Dans le contexte de la guerre Israélo-Hamas, on assiste à une recrudescence des actes antisémites en France. Selon les chiffres du ministère de l’Intérieur, on comptabilise 1518 actes et propos antisémites depuis le début du conflit, c’est 3 fois supérieur au nombre d’actes et propos antisémites recensés en France en 2022.
Sur proposition de Yaël Braun-Pivet (Présidente de l’Assemblée nationale) et de Gérard Larcher (Président du Sénat), une marche a donc été organisée ce dimanche 12 novembre à Paris contre l’antisémitisme. Elle a rassemblée plus de 105 000 personnes auxquelles se sont rajoutées 7500 personnes à Marseille, 5000 à Strasbourg, 3700 à Grenoble, 3500 à Bordeaux, 3000 à Nice et Lyon et 2000 à Nantes et La Rochelle.
Des polémiques autour de cette marche
Des polémiques autour de cette marche avaient circulé les jours précédents, dont celle concernant la participation du RN (parti héritier de Jean-Marie le Pen, lui-même condamné 3 fois pour propos antisémites), au défilé.
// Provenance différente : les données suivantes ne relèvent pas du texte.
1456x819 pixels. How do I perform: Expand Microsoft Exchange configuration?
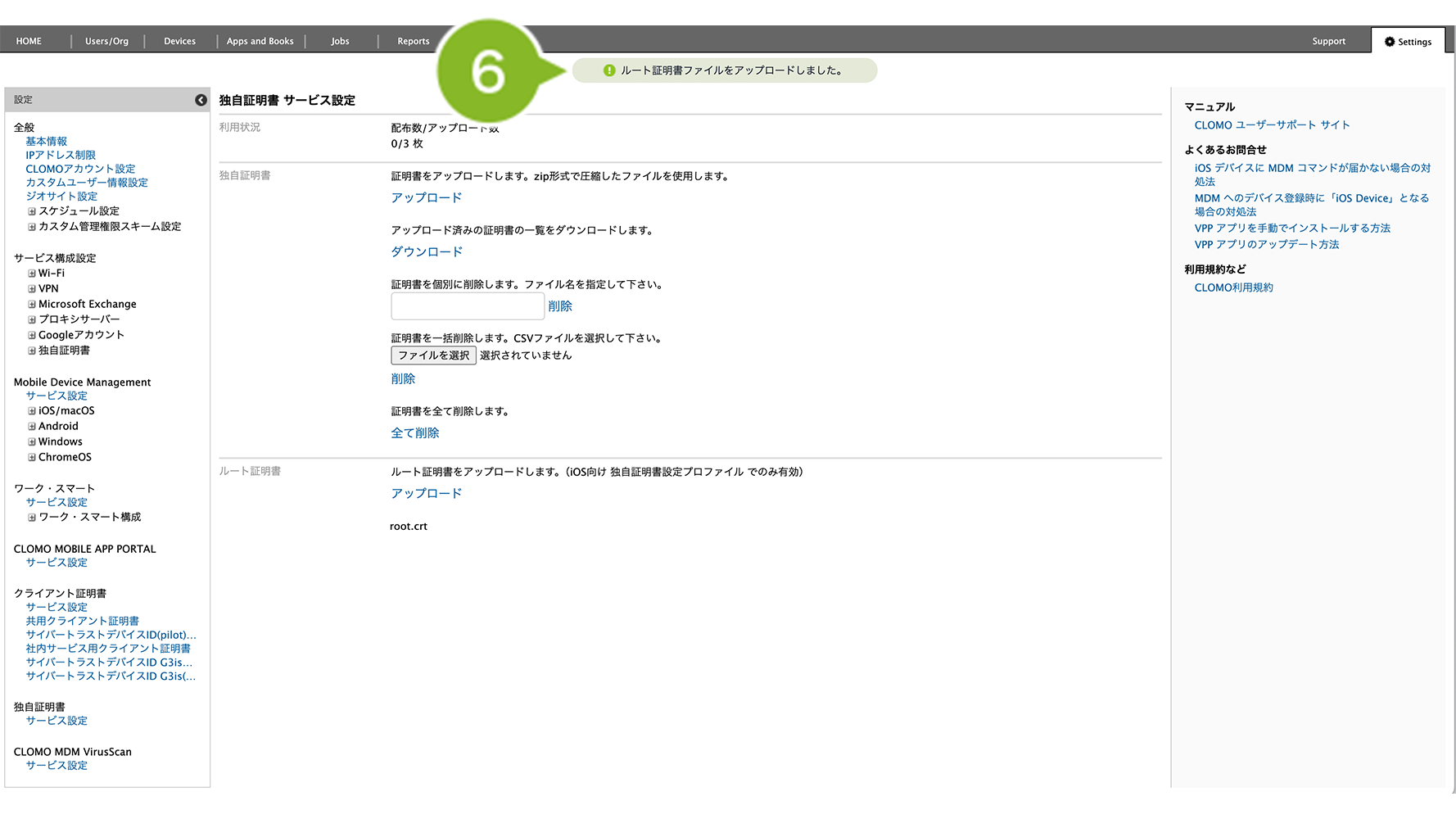coord(32,305)
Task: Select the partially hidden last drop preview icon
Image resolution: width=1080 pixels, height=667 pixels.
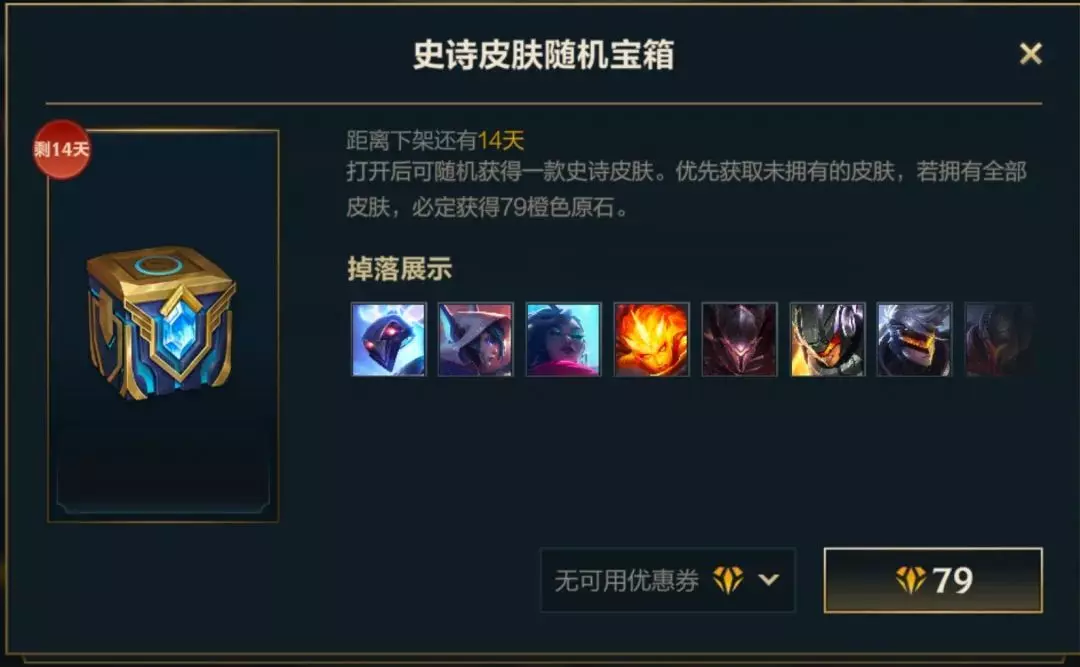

Le parti politique La France Insoumise a justifié sa non participation à la marche parisienne par la présence du RN. Les députées LFI, Raquel Garrido, Alexis Corbière, François Ruffin et Clémentine Autain ont cependant défilé à Strasbourg où le RN avait été banni du cortège. D’autres députés LFI ont participé à d’autres initiatives dont un rassemblement le même jour, à l’emplacement de l’ancien Vel d’Hiv où ils ont été chahutés par des participants.
Malgré ces polémiques, la marche de dimanche a été une réussite qui témoigne de la lutte contre l’antisémite que veulent porter la France et les Français.